Mulai 23-26 Mei Pergerakan Orang Keluar Masuk Majene Akan Dibatasi

Mulai 23-26 Mei Pergerakan Orang Keluar Masuk Majene Akan Dibatasi

MAJENE, UPEKS.co.id–Pemerintah Kabupaten Majene, melalui Tim Gugus Tugas Penanganan (TGTP) Covid-19  rencana akan melakukan pembatasan pergerakan orang yang akan masuk dan keluar dari ke wilayah Majene, untuk mencegah penyebaran wabah virus corona (Covid-19).

Juru bicara Tim Gugus Tugas Penanganan (TGTP) Covid-19 Kabupaten Majene, Sirajuddin mengatakan, rencana pembatasan akses masuk dan
keluar Majene tersebut sesuai hasil rapat pertemuan Tim Gugus Tugas Penanganan Covid-19 tadi diruang pola kantor Bupati Majene dipimpin langsung Bupati Majene, Fahmi Massiara dihadiri Forkopinda Majene.

“Hasil rapat pertemuan tadi Tim Gugus Tugas Penanganan Covid-19 Majene telah disepakati akan dilakukan pembatasan pergerakan orang yang akan masuk dan keluar di wilayah Kabupaten Majene,” kata Sirajuddin, Selasa
(19/5/2020).

Menurut Sirajuddin ada beberapa point  yang disepakati dalam pertemuan antara lain, dalam rangka mengantisipasi arus pendatang silaturahmi
berasal dari luar wilayah Kabupaten Majene ataupun masyarakat Kabupaten Majene yang akan bersilaturahmi ke luar wilayah Kabupaten Majene yang berpotensi menjadi carrier Covid-19, maka akan dilakukan Pembatasan Pergerakan di Daerah Perbatasan terhadap masyarakat yang akan masuk dan keluar wilayah Kabupaten Majene, berlaku efektif mulai tanggal 23 hibgga 26 Mei 2020.
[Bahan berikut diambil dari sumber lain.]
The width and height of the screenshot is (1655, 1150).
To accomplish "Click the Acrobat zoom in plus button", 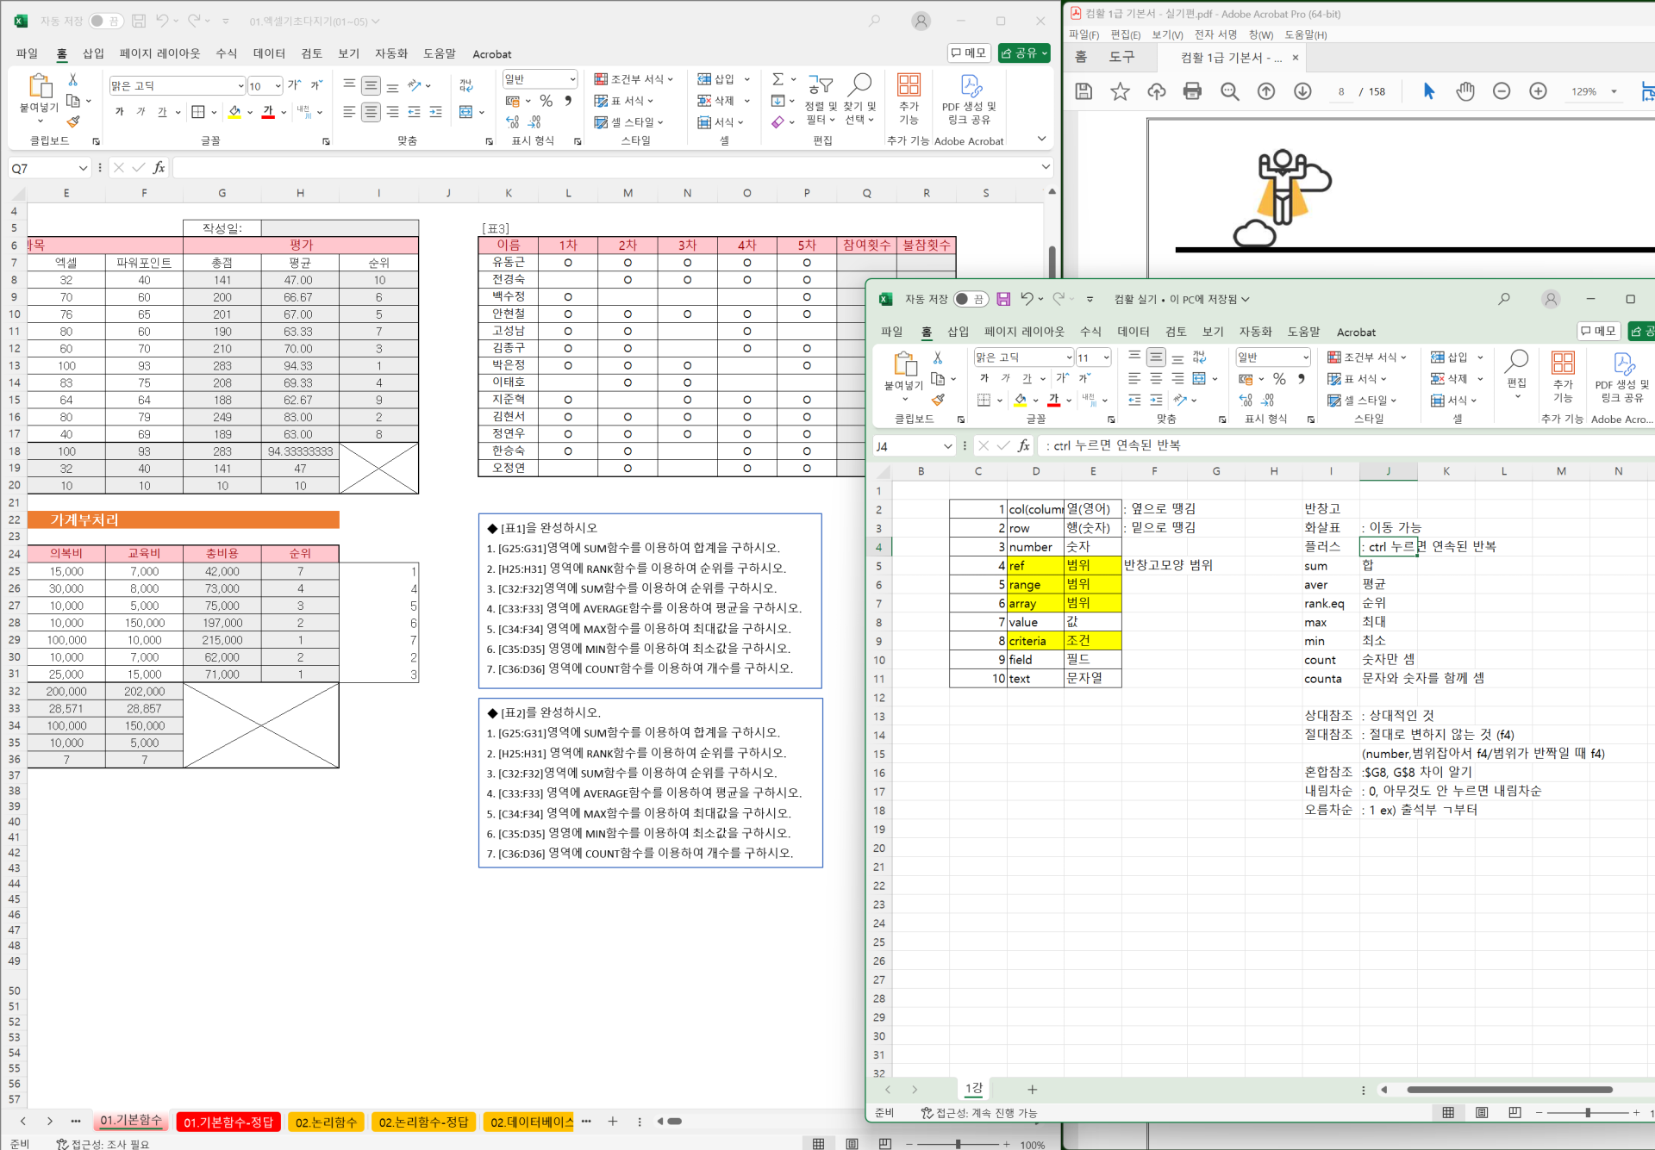I will click(x=1538, y=91).
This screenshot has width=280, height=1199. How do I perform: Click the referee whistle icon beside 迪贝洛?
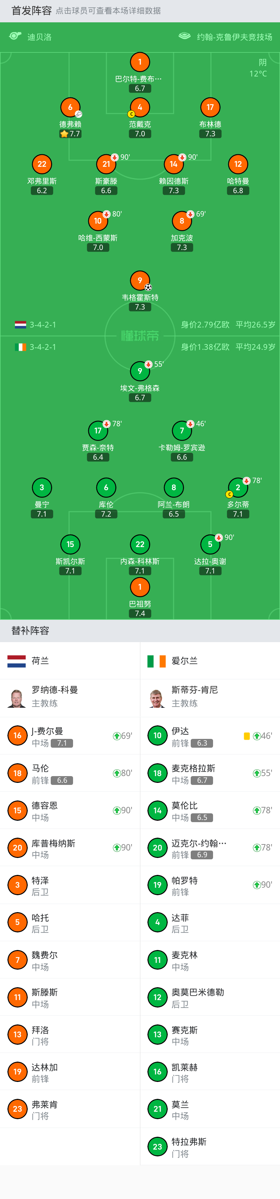point(15,36)
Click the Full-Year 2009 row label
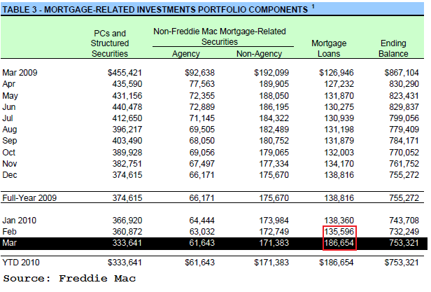The image size is (431, 292). 28,199
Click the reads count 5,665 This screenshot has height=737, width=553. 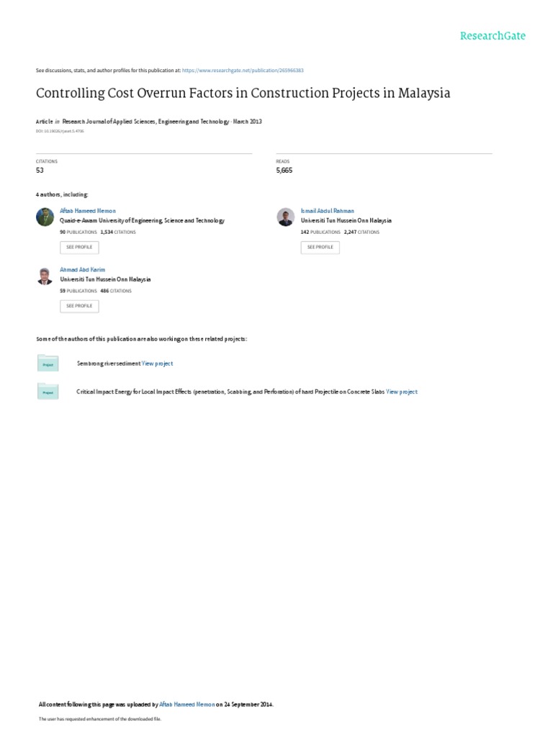284,170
Keputusan tersebut akan disosilisasikan oleh Bagian Protokoler dan Komunikasi Pimpinan Sekretariat Daerah Kabupaten Majene mulai Rabu 20
Mei 2020 besok. Pembatasan Pergerakan Orang (PPO) dilakukan pada akses transportasi darat dengan melakukan pengawasan ketat terhadap para pengendara dan penumpang yang melalui perbatasan Kabupaten
Majene,” terangnya.

Selanjutnya, Pengendara dan penumpang yang bukan penduduk Kabupaten Majene yang terindikasi akan masuk sementara ataupun menetap dalam
jangka waktu tertentu akan diminta kembali ke daerah asal. PembatasanSelektif ini dikecualikan terhadap kendaraan angkutan barang, logistic, obat-obatan dan BBM.
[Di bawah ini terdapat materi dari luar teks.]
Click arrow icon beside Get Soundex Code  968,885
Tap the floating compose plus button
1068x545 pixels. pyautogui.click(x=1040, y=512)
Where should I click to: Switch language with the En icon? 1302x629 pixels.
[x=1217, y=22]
Penjagaan perbatasan akan dilaksanakan oleh BPBD berkoordinasi dengan Unsur TNI, Polri, Dinas Perhubungan, Satpol PP, Pemerintah Kecamatan
Daerah Perbatasan, Dinas Kesehatan bersama Petugas Puskesmas denganpengaturan Shift Penjagaan pada Pos Perbatasan.(Alimukhtar).